Enterprise and education wouldn't have a great time running 80MHz let alone 160MHz channels unless and until Wi-Fi spectrum is expanded enough to support minimum 7 non-overlapping channels for buildings with 3 or more floors.
Receive sensitivity and noise is also worse the wider the channel used if you want to consistently achieve the denser 1024QAM and 256QAM constellations.
It's one thing if you try it in an isolated classroom say in a portacabin versus large buildings to support.
Consumer routers defaulting to stupidly wide channels so they can put ACxxxx on the box already harm the experience in residential settings, as they seem to lack the basic intelligence for considerate use of the shared spectrum e.g.

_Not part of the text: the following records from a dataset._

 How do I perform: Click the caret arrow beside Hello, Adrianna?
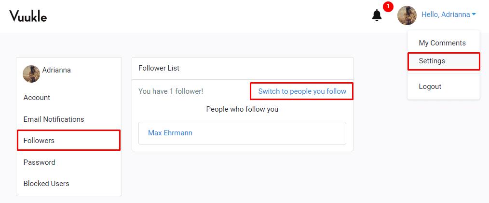474,15

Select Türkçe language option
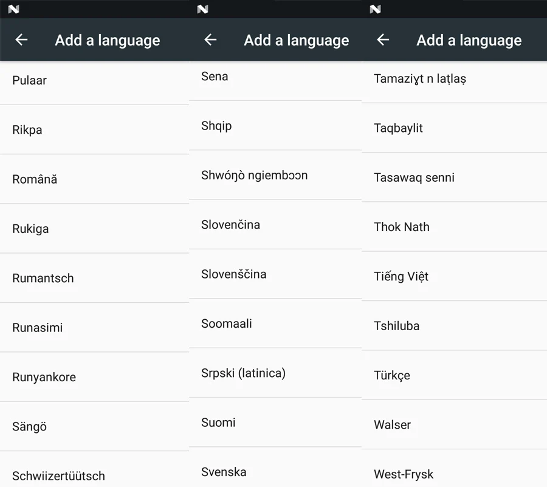454,375
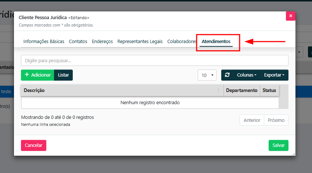Click the Anterior pagination button
312x173 pixels.
[x=252, y=120]
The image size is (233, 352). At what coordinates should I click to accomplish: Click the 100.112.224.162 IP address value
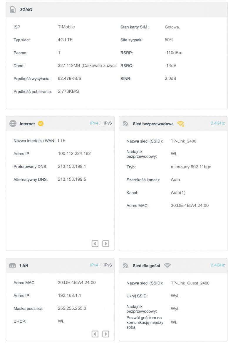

"I have detected x unique neighbouring APs of y signal range so the default setup will be z. You can still change this if you know what you are doing!".
Even if the UK proposals such as this
Ofcom consulation,
for equipment operating on the original channels 36-64 I would probably stick with 40MHz, then utilise the wider channels on the newly available frequency ranges, as that would tend to self-select modern or high-end client devices that were most able to take advantage.
However with the trend towards portable devices I really want to see less single antenna/spatial-stream designs or that theoretical capacity will rapidly evaporate once you have more than one client connected, or indeed any appreciable multicast traffic.
This is why I disregard idealised single-simultaneous-client throughput in the same way as marketing puffery.